**Exercise prompt**
Output exactly what appears from the line containing "This screenshot has width=1389, height=868." to the end of the data below, and nothing more.

[Stored records]

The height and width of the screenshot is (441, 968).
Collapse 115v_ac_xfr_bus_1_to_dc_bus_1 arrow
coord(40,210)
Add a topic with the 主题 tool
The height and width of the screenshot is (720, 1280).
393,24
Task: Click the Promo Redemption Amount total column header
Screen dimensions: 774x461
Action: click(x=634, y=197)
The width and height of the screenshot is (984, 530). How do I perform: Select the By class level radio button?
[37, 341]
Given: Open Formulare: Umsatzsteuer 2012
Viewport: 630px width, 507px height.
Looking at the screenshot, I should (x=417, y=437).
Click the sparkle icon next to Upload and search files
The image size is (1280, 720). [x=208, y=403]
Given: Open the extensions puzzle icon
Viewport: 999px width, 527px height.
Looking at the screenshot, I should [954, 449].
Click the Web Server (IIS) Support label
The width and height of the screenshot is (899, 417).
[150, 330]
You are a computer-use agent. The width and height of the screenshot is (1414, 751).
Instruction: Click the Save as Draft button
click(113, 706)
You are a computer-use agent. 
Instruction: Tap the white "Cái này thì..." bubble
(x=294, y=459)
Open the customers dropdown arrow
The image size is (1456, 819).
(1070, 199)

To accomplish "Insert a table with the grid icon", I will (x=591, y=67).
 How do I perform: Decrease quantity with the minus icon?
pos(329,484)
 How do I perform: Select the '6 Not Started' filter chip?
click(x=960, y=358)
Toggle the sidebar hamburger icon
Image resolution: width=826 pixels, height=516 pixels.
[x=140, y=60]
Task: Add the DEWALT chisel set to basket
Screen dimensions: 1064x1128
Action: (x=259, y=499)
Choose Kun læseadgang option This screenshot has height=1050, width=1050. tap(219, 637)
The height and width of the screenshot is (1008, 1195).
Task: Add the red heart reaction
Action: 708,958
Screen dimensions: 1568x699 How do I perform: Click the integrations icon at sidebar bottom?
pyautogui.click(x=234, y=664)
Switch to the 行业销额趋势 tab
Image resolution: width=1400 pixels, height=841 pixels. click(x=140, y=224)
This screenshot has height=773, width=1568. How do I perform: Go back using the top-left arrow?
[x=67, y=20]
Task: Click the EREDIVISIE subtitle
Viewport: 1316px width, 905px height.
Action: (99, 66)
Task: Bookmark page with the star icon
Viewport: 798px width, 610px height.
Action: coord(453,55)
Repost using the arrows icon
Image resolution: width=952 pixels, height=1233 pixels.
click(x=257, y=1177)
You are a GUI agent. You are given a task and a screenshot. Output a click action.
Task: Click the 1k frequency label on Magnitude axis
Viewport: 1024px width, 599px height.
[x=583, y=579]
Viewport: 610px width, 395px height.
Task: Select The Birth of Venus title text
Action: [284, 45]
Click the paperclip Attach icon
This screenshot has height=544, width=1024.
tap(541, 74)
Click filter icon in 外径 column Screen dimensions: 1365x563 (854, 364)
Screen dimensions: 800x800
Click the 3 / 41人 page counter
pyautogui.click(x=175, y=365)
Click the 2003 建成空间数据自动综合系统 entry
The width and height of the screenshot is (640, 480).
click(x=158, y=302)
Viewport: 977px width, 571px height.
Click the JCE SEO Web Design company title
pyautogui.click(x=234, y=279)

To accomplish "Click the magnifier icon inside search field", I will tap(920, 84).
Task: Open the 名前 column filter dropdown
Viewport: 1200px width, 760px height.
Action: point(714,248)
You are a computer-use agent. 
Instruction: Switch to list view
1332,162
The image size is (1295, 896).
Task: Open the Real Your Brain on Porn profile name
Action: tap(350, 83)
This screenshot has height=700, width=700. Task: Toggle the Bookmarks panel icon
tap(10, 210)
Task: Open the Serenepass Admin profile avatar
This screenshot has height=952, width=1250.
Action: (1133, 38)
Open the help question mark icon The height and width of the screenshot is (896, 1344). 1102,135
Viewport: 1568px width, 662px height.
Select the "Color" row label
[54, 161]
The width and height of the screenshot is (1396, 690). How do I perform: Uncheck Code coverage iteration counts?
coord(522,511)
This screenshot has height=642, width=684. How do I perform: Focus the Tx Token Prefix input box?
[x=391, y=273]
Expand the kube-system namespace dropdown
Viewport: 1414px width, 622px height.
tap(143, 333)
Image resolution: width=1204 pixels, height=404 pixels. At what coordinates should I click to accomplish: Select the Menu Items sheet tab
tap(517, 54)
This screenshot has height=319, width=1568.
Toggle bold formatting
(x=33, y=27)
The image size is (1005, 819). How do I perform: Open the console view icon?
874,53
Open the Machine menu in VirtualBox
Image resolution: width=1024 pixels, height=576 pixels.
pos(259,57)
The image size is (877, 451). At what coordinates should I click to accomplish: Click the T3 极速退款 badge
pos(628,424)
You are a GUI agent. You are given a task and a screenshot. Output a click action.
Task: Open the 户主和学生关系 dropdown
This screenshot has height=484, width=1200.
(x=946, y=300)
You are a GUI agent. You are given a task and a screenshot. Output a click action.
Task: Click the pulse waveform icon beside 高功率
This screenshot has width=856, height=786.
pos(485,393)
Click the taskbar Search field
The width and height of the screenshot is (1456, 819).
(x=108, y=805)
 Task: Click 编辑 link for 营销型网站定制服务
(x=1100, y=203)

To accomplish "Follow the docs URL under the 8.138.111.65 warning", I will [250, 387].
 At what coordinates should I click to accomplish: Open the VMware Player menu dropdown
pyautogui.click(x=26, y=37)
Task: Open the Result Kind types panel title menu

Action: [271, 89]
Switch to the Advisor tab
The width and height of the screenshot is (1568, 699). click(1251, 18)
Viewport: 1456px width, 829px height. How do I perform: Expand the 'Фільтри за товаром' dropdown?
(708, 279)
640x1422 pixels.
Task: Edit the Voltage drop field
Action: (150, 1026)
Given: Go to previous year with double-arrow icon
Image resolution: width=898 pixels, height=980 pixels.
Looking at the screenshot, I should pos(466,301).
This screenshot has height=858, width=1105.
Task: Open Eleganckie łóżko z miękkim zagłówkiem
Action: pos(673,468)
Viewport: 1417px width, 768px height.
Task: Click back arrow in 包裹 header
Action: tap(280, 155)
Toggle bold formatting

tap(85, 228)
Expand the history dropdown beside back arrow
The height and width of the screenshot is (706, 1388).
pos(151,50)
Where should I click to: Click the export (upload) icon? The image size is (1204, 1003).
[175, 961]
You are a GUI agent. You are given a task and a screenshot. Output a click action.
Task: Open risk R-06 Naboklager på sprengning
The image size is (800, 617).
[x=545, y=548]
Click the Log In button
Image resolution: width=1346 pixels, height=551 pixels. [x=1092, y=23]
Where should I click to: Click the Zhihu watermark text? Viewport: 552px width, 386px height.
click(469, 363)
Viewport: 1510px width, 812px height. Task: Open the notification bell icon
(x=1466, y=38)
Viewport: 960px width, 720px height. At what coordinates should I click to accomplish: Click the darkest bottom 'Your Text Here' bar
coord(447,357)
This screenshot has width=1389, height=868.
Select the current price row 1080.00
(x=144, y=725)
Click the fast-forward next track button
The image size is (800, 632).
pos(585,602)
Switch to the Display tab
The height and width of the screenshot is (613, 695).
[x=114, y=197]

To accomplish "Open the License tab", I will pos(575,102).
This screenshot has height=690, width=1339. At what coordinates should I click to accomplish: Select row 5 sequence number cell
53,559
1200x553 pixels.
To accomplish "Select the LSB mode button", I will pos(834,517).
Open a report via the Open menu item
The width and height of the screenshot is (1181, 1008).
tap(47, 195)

**Answer below**
This screenshot has width=1389, height=868.
Select the current price row 1080.00
(x=144, y=725)
Click the fast-forward next track button
The image size is (800, 632).
pos(585,602)
Switch to the Display tab
The height and width of the screenshot is (613, 695).
[x=114, y=197]

To accomplish "Open the License tab", I will pos(575,102).
This screenshot has height=690, width=1339. At what coordinates should I click to accomplish: Select row 5 sequence number cell
53,559
1200x553 pixels.
To accomplish "Select the LSB mode button", I will pos(834,517).
Open a report via the Open menu item
The width and height of the screenshot is (1181, 1008).
tap(47, 195)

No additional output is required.